Considering Lehman’s law of software evolution, such systems would already have suffered a decrease in their quality due to the maintenance. This would increase the probability that the restructuring has a better modular quality.

This statement is inconsistent. On the one hand, this change improves the quality of some software. On the other hand, the result of a collection of such changes is to decrease the quality. Now there’s nothing to say that a particular change won’t be an improvement; but there’s also nothing to say that the observed change has this property.[*] The postmodern philosophy adds an additional wrinkle: even if this change is better, it’s only better _as perceived by the people currently working with the system_. Others may have different ideas. We saw, in discussing the teaching of programming, that even experienced programmers can have difficulty reading somebody else’s code. I wouldn’t find it a big stretch to posit that different people have different ideas of what constitutes “good” modular decomposition, and that therefore a different set of programmers would think this change to be worse.

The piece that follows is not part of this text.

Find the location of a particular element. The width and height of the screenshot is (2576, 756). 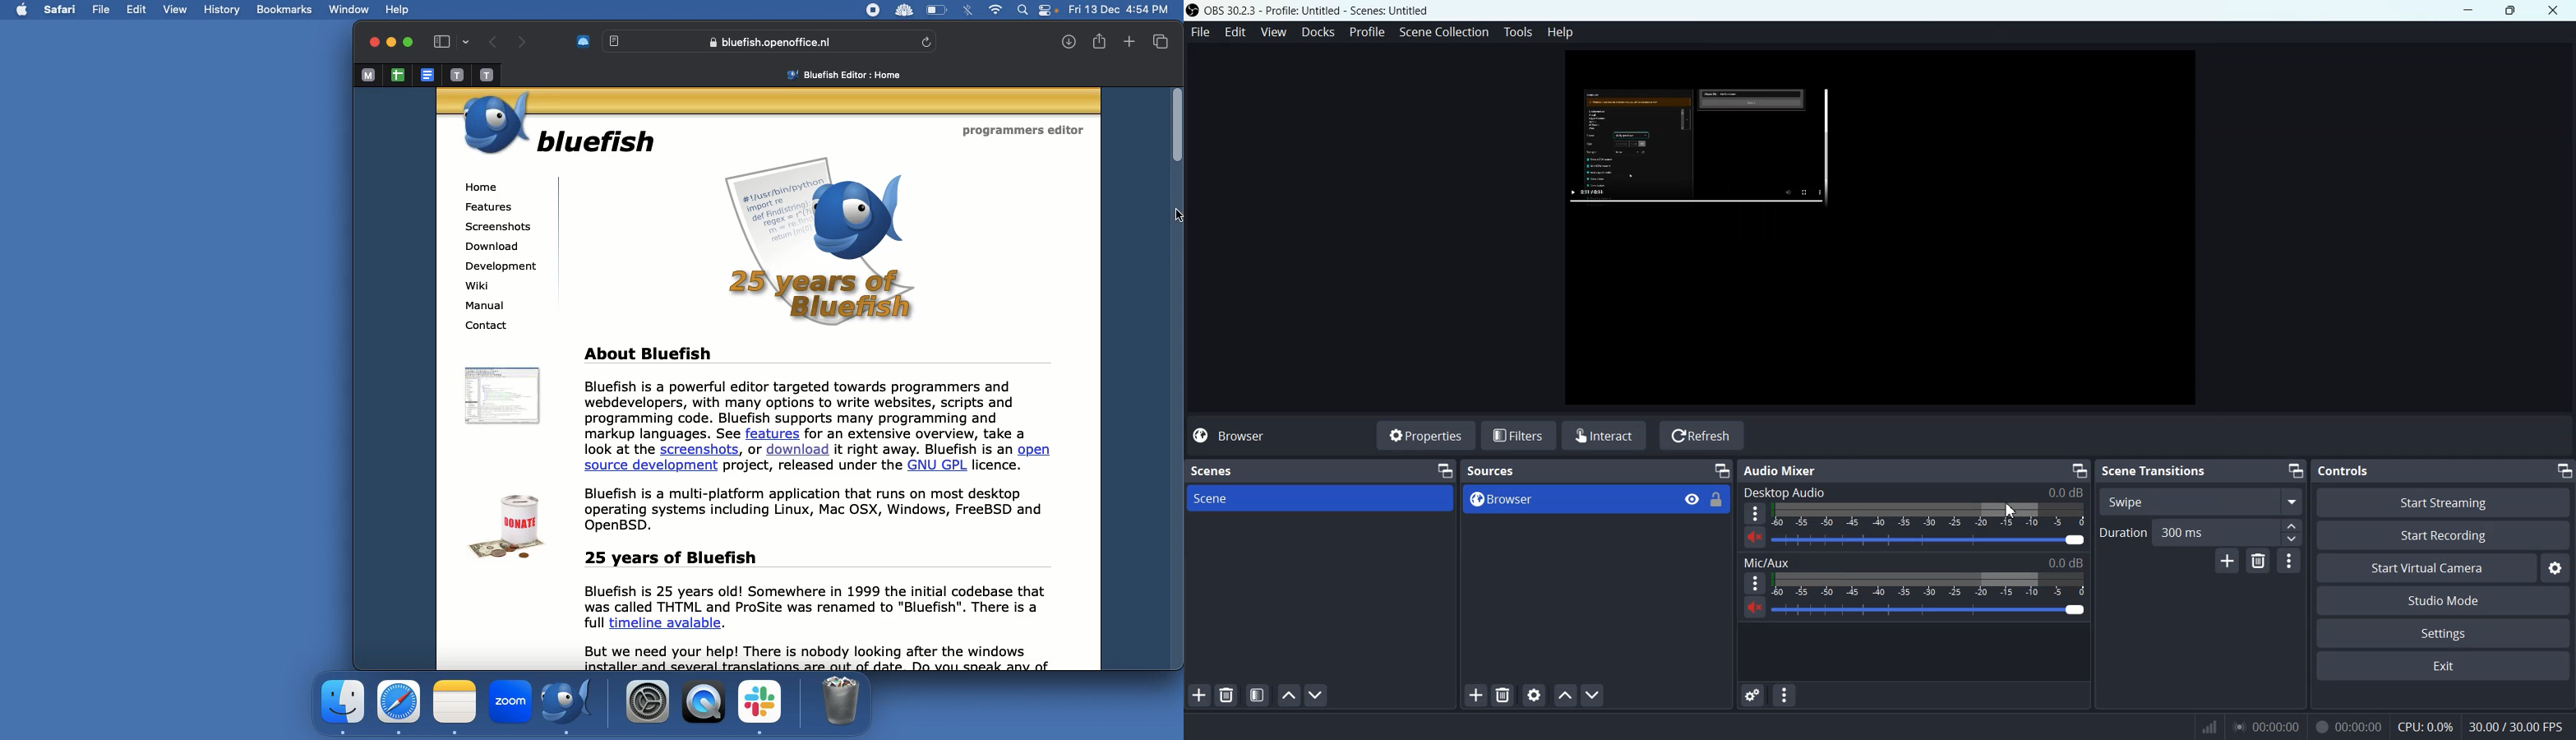

Swipe is located at coordinates (2200, 501).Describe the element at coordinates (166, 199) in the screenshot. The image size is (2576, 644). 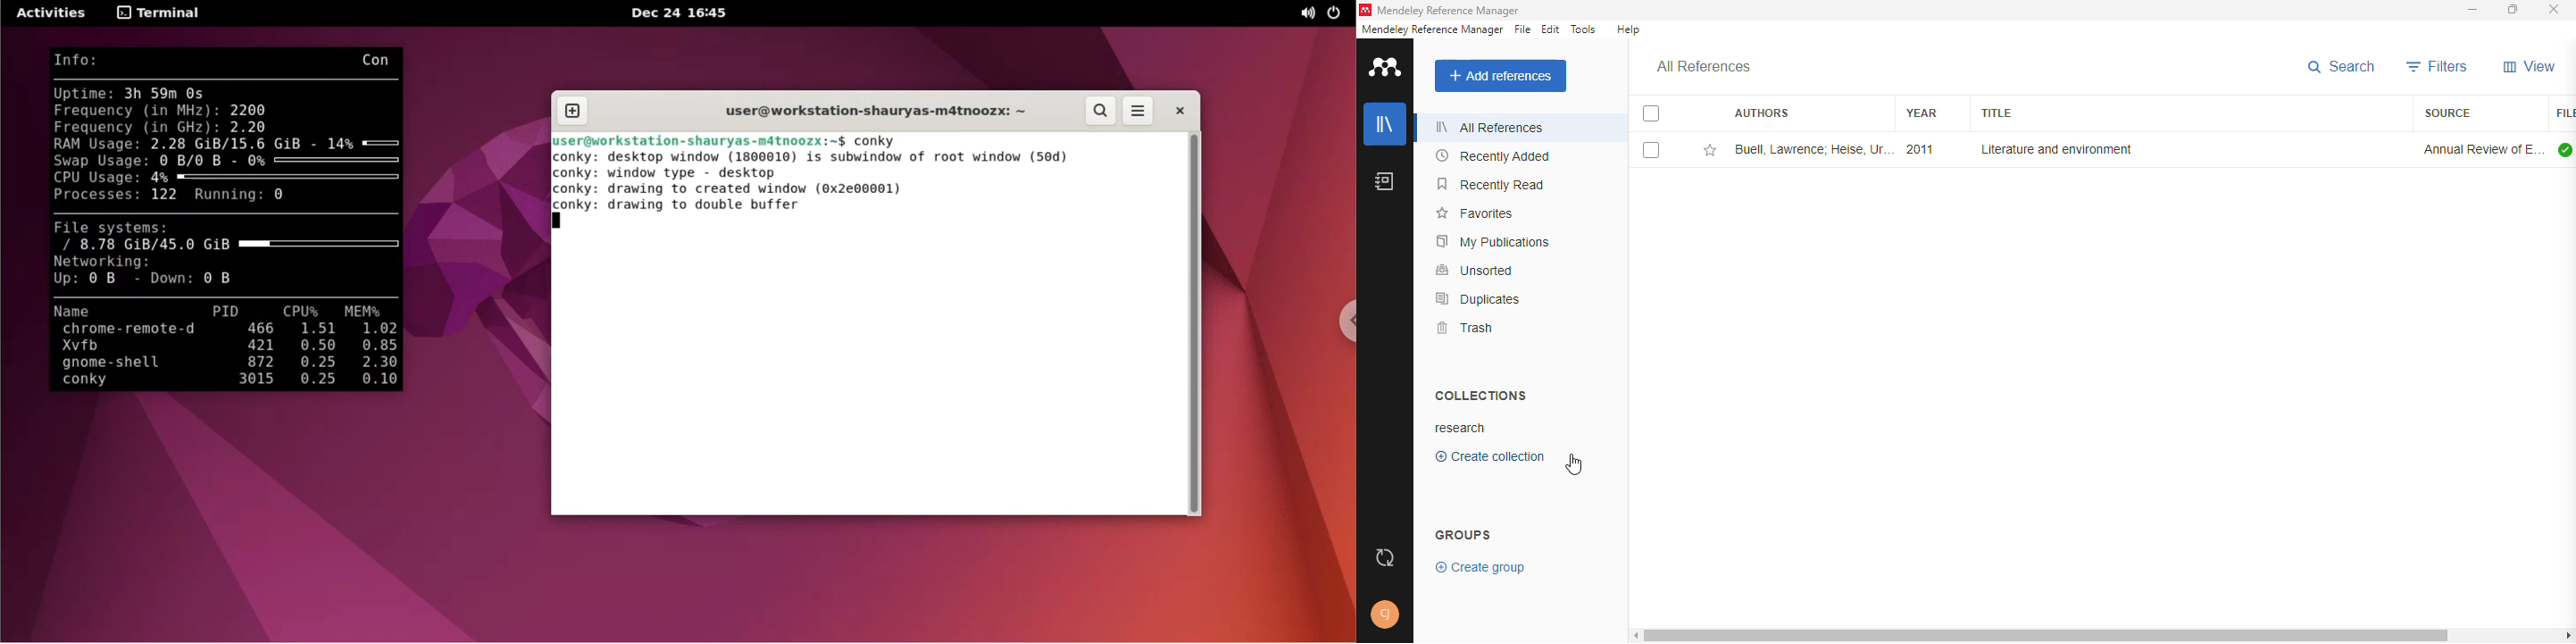
I see `122` at that location.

[*]Actually I think the sentence in the paper might just be broken; remember that I found this on the preprint server so it might not have been reviewed yet. One of Lehman’s laws says that, for “E-type” software (by which he means systems that evolve with their environment—in other words, systems where a postmodern appraisal is applicable), the software will gradually be perceived as _reducing_ in quality if no maintenance work goes into it. That’s because the system is evolving while the software isn’t; the requirements change without the software catching up.

Results and Discussion

The authors found that, for three particular revisions of Eclipse, the common metrics for coupling and cohesion did not monotonically “improve” with successive restructuring efforts. In some cases, both coupling and cohesion decreased in the same effort. In addition, they found that the number and extent of cyclic dependencies between Java packages increased with every successive version of the platform.

It’s not really possible to choose a conclusion to draw from these results:

  • maybe the dogma of increasing cohesion and decreasing coupling is misleading.
  • maybe the metrics used to measure those properties were poorly chosen (though they are commonly-chosen).
  • maybe the Eclipse developers use some other measurement of quality that the authors didn’t ask about.
  • maybe some of the Eclipse engineers do take these properties into account, and some others don’t, and we [can’t – added on import] even draw general conclusions about Eclipse.

So this paper doesn’t demonstrate that cohesion and coupling metrics are wrong. But it does raise the important question: might they be not right? If you’re relying on some code metrics derived from received wisdom or dogma, it’s time to question whether they really apply to what you do.